“We need everyone who cares about public education to take on the toughest assignment of all: turning around our lowest-performing schools.”
That’s what Secretary Duncan said at a national charter schools conference yesterday. There are about 5,000 low-performing schools—about 5% of all schools in the U.S.—that fail our kids year after year. We have a moral obligation to try to fix these schools. And now, for the first time, we have the money: $5 billion dollars for turnarounds over 2 years.
He described 4 approaches for turning around schools:
- Award planning grants in the fall so new principals and lead teachers can develop curricula to meet students’ needs. During the spring, they begin recruiting teachers and in June they take over the school. Current teachers can reapply. Some get rehired, but most go elsewhere.
- Turn the school over to a charter or for-profit management organization. This approach also replaces school staff and leadership.
- Keep most existing staff but change the culture through:
- performance evaluation and support, training and mentoring.
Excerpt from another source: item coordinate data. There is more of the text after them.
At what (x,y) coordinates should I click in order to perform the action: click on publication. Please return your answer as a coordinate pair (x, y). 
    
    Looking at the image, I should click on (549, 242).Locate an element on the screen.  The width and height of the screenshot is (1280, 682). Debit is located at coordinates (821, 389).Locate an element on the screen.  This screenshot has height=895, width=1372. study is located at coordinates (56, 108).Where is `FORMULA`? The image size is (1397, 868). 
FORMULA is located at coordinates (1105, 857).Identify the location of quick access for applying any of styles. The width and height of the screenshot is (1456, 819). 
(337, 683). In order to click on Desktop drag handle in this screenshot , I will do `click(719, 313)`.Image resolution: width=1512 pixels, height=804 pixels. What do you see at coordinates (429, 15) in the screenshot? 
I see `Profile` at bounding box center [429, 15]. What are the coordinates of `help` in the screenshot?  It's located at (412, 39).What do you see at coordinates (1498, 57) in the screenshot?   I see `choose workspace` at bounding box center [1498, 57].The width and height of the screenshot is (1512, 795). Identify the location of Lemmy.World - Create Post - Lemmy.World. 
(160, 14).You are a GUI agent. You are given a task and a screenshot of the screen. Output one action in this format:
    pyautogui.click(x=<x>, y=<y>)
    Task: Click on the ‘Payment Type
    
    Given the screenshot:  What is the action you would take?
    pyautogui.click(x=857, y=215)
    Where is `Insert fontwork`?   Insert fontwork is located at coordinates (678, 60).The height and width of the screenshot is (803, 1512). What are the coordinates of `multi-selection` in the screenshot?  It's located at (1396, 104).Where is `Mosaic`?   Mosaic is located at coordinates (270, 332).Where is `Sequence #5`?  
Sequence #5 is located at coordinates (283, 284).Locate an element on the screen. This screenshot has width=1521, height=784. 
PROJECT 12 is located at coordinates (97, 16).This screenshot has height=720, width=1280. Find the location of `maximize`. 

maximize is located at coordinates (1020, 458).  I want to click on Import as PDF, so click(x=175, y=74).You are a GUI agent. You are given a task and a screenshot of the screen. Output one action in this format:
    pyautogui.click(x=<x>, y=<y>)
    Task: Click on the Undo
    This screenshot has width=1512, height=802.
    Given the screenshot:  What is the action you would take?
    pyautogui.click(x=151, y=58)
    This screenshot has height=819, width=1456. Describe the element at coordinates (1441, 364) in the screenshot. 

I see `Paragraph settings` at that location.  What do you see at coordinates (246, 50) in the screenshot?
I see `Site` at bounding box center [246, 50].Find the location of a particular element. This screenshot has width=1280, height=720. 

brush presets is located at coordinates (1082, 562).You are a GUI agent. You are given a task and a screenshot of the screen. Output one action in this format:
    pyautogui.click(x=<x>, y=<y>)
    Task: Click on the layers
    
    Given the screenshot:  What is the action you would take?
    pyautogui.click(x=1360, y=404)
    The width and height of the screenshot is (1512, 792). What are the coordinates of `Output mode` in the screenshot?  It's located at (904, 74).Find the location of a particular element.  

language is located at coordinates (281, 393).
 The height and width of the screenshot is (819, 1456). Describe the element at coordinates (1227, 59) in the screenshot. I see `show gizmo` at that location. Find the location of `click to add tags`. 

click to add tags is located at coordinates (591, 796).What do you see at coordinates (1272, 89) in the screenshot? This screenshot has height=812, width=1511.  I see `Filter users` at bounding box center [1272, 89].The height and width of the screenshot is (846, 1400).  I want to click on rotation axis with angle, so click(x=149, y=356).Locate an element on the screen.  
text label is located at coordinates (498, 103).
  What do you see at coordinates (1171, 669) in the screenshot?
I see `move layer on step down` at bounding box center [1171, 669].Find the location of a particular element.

- stronger curriculum and instruction.
- more learning time for kids (afternoons, weekends, summer) and more time for teachers to collaborate.
- more flexibility for principals in budgeting, staffing and calendar.
- Simply close under-performing schools and reenroll the students in better schools. This, Duncan noted, is a state and local responsibility. “But,” he said, “the people who run our schools—and the parents who depend on them—must demand change if they want it to happen.”
See more complete descriptions of these 4 approaches in Secretary Duncan’s remarks.
What do you think is the best way to turn around a low-performing school?